Austria has taken a major step toward industrial decarbonization with OMV’s commissioning of the country’s largest green hydrogen plant.
Located at the Schwechat refinery near Vienna, the €25 million facility is designed to produce up to 1,500 tons of green hydrogen annually—enough to cut 15,000 tons of CO₂ emissions per year. This output aligns with OMV’s strategic pivot to low-carbon operations and supports broader European efforts to scale renewable fuels and reduce reliance on fossil-derived hydrogen in refining and petrochemical production.
The 10 MW polymer electrolyte membrane (PEM) electrolyzer—powered by 100% renewable electricity from wind, hydro, and solar sources—will supply green hydrogen for use in sustainable aviation fuel (SAF), hydrotreated vegetable oil (HVO), and other chemical feedstocks. OMV emphasizes that the integration of green hydrogen into its refining processes marks a foundational shift toward climate-aligned industrial chemistry.
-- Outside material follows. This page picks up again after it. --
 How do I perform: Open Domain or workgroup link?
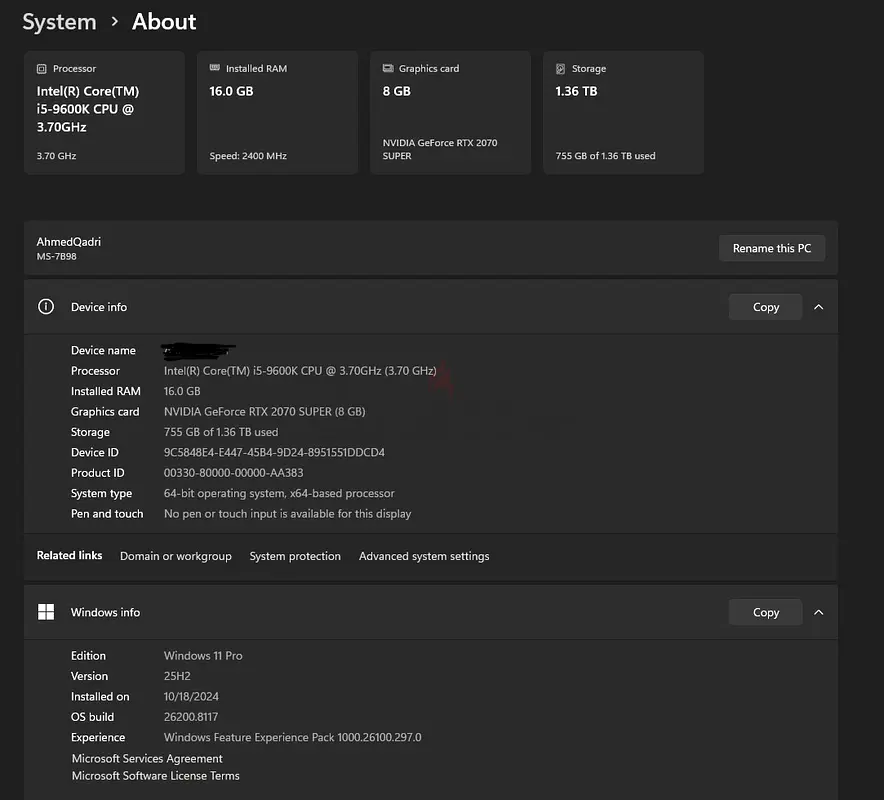175,556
The Schwechat plant is certified to produce renewable fuels of non-biogenic origin (RFNBOs) under the EU Renewable Energy Directive (RED II), positioning it to benefit from upcoming renewable energy quotas and sustainable transport mandates. OMV’s use of PEM electrolysis—where water is split into hydrogen and oxygen using low-carbon electricity—allows the plant to achieve near-zero emissions at the production point.
According to TÜV SÜD certification audits, the green hydrogen produced here enables lifecycle GHG savings equivalent to the annual CO₂ emissions of 2,000 EU citizens, based on the European per capita average of 7.5 metric tons of CO₂ equivalent per year (source: UBA 2024). These savings stem from displacing fossil-based hydrogen typically used in refinery operations.
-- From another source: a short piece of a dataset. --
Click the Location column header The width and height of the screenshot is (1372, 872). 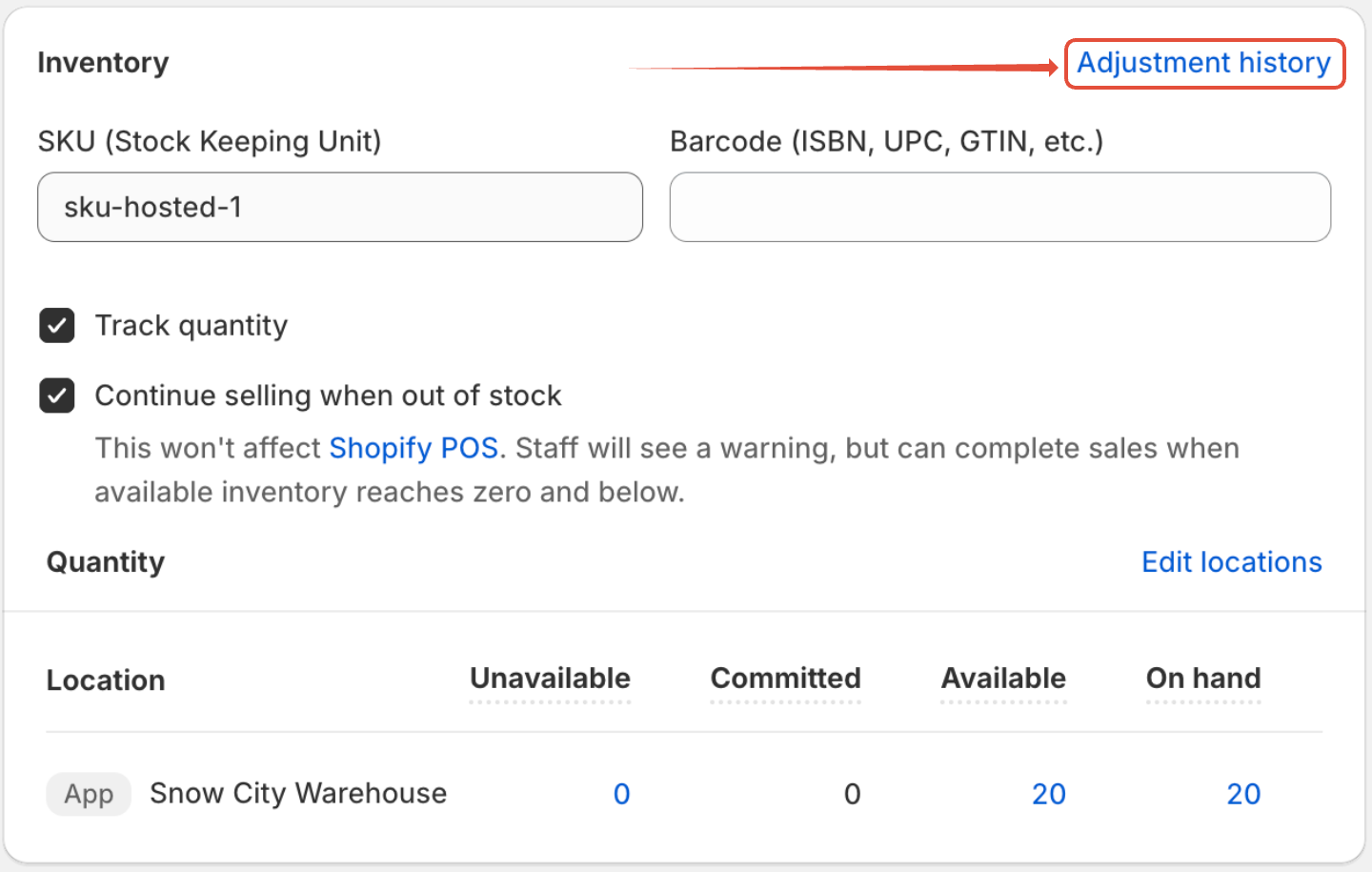(x=106, y=680)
The project was supported by Austria’s Climate and Energy Fund and developed under the national hydrogen initiative WIVA P&G, a key framework for integrating hydrogen into Austria’s energy and industrial systems. Development support from Kommunalkredit, a key infrastructure financier, ensured technical and regulatory readiness for the project’s April 2025 commissioning.
OMV’s foray into renewable hydrogen builds on a wider portfolio of decarbonization initiatives, including geothermal development, chemical recycling, and SAF production. The new plant serves dual purposes: reducing Scope 1 and 2 emissions within OMV’s refining operations and enabling the production of next-generation fuels compliant with EU transport decarbonization targets.
The PEM system’s efficiency and modularity make it well-suited for integration into complex refinery environments. As water molecules (H₂O) are split, hydrogen ions migrate through the PEM to form hydrogen gas, while oxygen is safely released—yielding two units of hydrogen for every unit of oxygen. The resulting hydrogen is used in refining hydroprocessing, supporting the production of lower-carbon liquid fuels that meet future market specifications.